### Direction 1
Return the records that follow the text, line for line, and leave out the pictures.

— START OF Text shown —

Consulting on the field of open source compliance is not easy when you're a small company. While bigger consulting companies on this field can afford to just give back a report listing what is wrong with the code of a client, we had to do the same, plus putting our hands to change the code and make it compliant. Looking back in time, this was one heck of way to get expertise in complete and fast-forward manner. 

Each client became a beta-tester for the tooling developed at the same time. This meant that the manual process was incrementally replaced with an automated method. Our tooling got improved with each analysis that brought different code to analyze, different requirements and different licenses to interpret. At the some point the tooling got so accurate that could now detect licensing faults on the open source code from companies such as Microsoft.

At this time surfaced our first investor. A client was selling his company and he got amazed with the work done while inspecting his code. For me this was one of those turning points, now we had a business expert on our side. Our old powerpoint pitch-decks were crap, nobody really understood why someone needed a compliance check. But this investor had lived through the pain of not having his code ready for acquisition and how relevant this code repair had been. This had become an opportunity to bring aboard a person with first hand experience as a client that we didn't had to explain why it mattered to fix licensing with a tool, not an expert human.



With his support more business got done and our presentation improved. Was now possible to move forward. One of the goals in mind was the creation of an independent open source archive. In August we reached the mark of 100 million source code files archived. A new type of technology dubbed "BigZip" was developed for this purpose since normal file systems and archives were ill suited for this scale of archive processing. A good friend of mine described nicely this concept as a "reversed zipped tar". Meaning that we create millions of zip files inside a single file, the reverse action of what tar.gz does in Linux.

This way got solved the problem of processing files in large numbers. To get files from the Internet was developed a project called "gitFinder" that retrieved over 7 million open source projects. Our first significant data-set had been achieved.

In August was time for the first presence with a stand for TripleCheck on a conference, the FrOSCon. At this event we already had developed a new technology that was able to find snippets of code which were not original. It was dubbed "F2F", based on a humour inspired motto: "Hashes to Hashes, FOSS to FOSS" as a mock to the fact that file hashes (MD5, SHA1, ..) were used for exposing FOSS source code files inside proprietary code.


This code created a report indicating the snippets of code that were not original and where else on the Internet they could be found. For this purpose I wrote a token translator/comparator and a few other algorithms to detect code similarity. The best memory that I have from this development happened when writing part of the code on a boat directly in front of the Eiffel tower. When you're a developer, these are the memories that one remembers with a smile as years pass.

Shortly later in October, TripleCheck got attention at LinuxCon in Europe. For this event we brought aboard a partnership with http://searchcode.com to create or view online an SPDX document from a given repository on GitHub. In the same event we made available a DIY project that enabled anyone to generate 1 million SPDX documents. To provide context, the SPDX format is criticized by the lack of example documents available to public. The goal was making available as many documents as possible. Sadly, no public endorsement from the SPDX working group came to this kind of activities. To make matters worse, too often my emails went silently ignored on the mailing list whenever proposing improvements. That was sad, had real hopes to see this open standard rise.


Can only wonder if the Linux Foundation will ever react. I'm disenchanted with the SPDX direction but believe we (community) very much need this open standard for code licensing to exist, so I keep working to make it reachable and free of costs.

— END OF Text shown —

### Direction 2
In the text on open source compliance consulting, what was the project that retrieved over 7 million open source projects from the Internet called?

— START OF Exercise inputs —

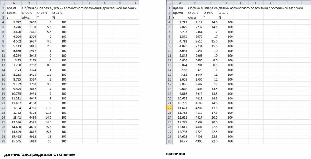This screenshot has height=159, width=311.
Task: Select row 10 header in left spreadsheet
Action: pos(3,51)
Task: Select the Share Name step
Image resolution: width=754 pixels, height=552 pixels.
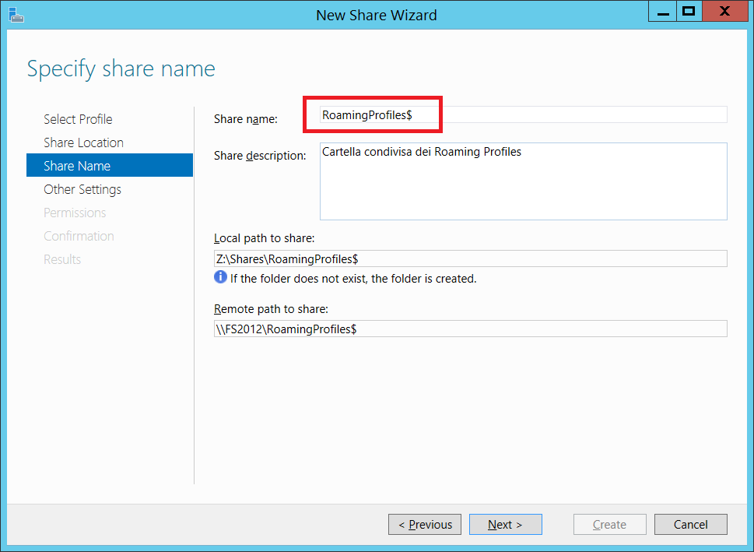Action: pos(110,166)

— END OF Exercise inputs —

### Result 1
This screenshot has height=159, width=311.
Task: Select row 10 header in left spreadsheet
Action: pos(3,51)
Task: Select the Share Name step
Image resolution: width=754 pixels, height=552 pixels.
Action: pos(110,166)

### Result 2
gitFinder